* **Exercise brief**
Please copy every line of the records below that holds the word "date".

Records from a data collection
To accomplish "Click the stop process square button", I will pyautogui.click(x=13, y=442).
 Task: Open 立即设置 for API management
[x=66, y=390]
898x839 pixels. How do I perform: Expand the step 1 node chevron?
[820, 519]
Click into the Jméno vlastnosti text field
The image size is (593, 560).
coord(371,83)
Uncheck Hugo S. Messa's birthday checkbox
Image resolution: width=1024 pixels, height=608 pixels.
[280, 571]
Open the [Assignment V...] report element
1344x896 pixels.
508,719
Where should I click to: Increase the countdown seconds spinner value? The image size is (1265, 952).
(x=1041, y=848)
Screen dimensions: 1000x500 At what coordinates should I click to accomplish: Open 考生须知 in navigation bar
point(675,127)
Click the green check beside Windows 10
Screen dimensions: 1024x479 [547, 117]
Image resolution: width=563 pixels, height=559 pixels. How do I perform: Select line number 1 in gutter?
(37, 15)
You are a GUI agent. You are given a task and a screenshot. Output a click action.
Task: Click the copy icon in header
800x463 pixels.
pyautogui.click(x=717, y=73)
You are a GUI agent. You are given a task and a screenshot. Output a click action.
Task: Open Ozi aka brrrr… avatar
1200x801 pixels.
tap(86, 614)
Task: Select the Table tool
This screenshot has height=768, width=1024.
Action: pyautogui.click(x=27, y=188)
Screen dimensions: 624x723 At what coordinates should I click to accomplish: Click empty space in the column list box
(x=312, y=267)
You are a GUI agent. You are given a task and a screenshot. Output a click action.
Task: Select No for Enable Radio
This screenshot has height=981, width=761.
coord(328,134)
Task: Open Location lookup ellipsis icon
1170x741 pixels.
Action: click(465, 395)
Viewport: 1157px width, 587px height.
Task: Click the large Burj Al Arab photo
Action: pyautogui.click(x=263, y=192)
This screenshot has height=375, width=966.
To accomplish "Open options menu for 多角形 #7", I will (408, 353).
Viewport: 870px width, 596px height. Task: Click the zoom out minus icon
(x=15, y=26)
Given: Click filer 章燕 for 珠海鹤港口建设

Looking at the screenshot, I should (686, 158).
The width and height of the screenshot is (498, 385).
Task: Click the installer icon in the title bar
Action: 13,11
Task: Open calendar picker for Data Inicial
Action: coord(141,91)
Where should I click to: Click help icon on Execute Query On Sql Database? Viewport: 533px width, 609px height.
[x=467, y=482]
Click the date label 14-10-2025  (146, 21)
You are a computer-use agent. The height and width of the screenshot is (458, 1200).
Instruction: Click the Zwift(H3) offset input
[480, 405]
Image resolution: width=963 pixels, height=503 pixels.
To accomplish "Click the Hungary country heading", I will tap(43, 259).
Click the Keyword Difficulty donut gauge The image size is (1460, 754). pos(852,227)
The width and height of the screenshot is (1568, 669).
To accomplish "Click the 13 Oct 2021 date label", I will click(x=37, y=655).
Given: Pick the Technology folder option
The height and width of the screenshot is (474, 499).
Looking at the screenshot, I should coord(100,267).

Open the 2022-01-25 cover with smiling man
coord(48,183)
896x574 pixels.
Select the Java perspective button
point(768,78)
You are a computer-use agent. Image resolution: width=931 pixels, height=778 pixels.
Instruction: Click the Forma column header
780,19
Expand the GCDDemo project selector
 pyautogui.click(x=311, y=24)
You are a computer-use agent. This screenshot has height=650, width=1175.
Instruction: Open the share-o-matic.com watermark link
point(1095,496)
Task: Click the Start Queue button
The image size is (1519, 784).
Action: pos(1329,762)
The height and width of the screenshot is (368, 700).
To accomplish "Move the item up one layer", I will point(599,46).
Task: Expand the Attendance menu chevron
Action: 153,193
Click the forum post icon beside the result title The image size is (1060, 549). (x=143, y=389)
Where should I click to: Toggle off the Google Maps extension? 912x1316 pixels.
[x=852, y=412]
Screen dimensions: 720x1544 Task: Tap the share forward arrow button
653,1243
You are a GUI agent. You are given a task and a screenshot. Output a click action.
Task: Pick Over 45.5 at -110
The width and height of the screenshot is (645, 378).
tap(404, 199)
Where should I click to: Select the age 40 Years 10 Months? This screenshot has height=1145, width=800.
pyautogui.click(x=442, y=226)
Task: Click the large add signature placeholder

* **Answer for the task**
Click the date label 14-10-2025  (146, 21)
To accomplish "Click the 13 Oct 2021 date label", I will click(x=37, y=655).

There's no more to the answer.